Song Meaning
At four a.m., the narrator is adrift in their room, surrounded by shadows. The dominant feeling is one of longing and a desperate attempt to escape the harshness of reality. Closing their eyes becomes a ritual, a portal to a comforting fantasy where a loved one's presence is palpable, marked by sweet perfume and the imagined touch of fingers through hair. This act of shutting out the world is the only way the narrator finds solace.
The central tension lies in the contrast between the bleak, solitary present and the idealized, comforting past or imagined future. The narrator explicitly states, "only then my sight gets clear," suggesting that the waking world is blurry and unbearable, while the dreamscape offers clarity and peace. This escape is fueled by wine, which further blurs the line between reality and hallucination, making the fantasy feel more tangible.
The repetition of "I close my eyes" and the whispered reassurances, "It will be ok" and "It will be fine some day," underscore the narrator's reliance on this internal world.

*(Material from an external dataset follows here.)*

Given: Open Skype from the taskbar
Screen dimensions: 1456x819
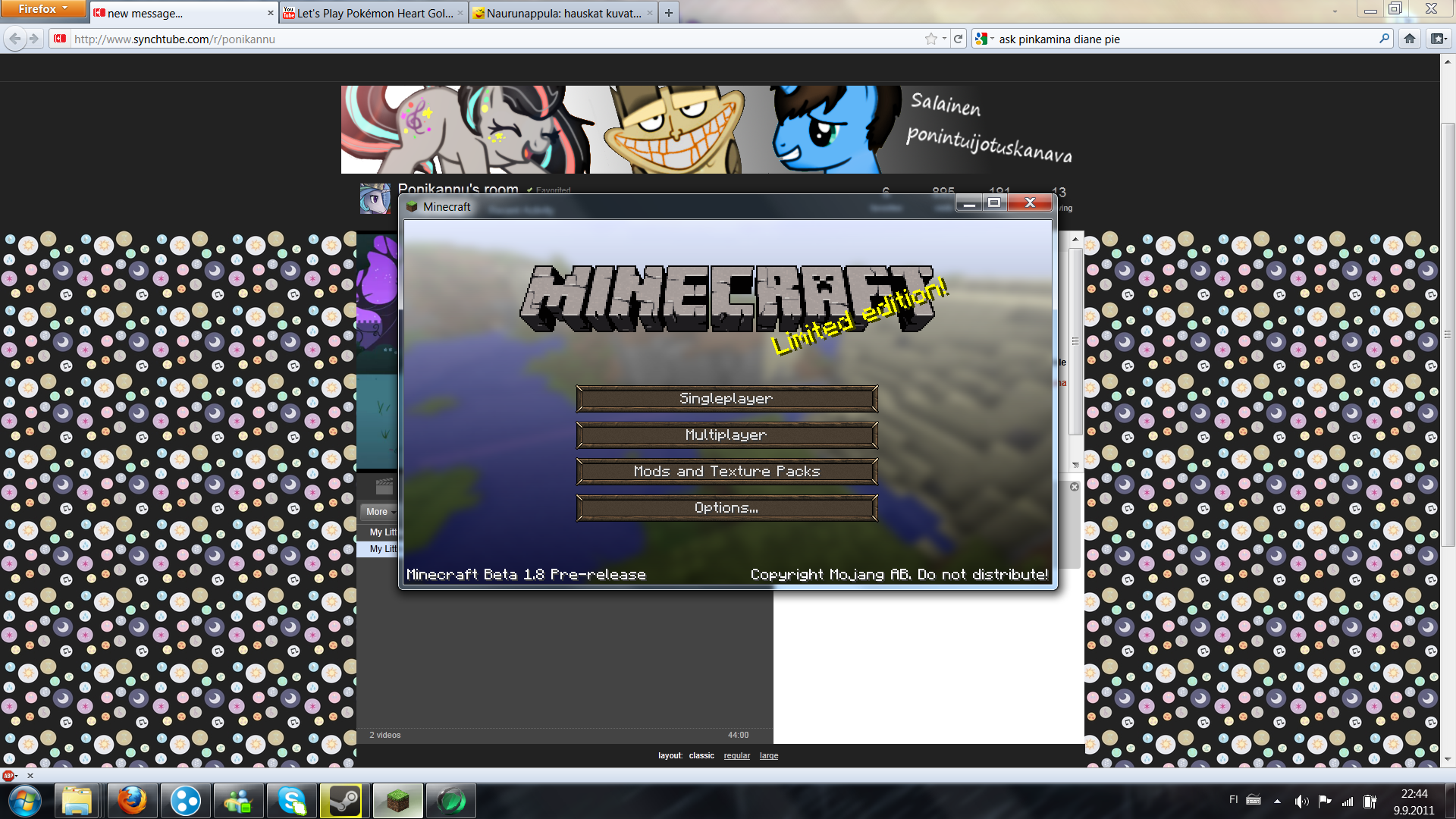Looking at the screenshot, I should [x=291, y=801].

The shift from "It will be fine some day" to "I'll be coming back to you some day" in the final stanza is particularly poignant. It suggests the fantasy is evolving from general comfort to a specific hope for reunion, a desperate anchor in the face of overwhelming loneliness.
This lyrical construction is effective because it grounds an abstract feeling of loss in concrete sensory details: the scent of perfume, the feel of fingers, the taste of wine, and the visual of a smile. The blurring of senses and the reliance on a substance to achieve this state create a raw, almost desperate portrait of someone clinging to a memory or a dream as their only refuge from a painful reality.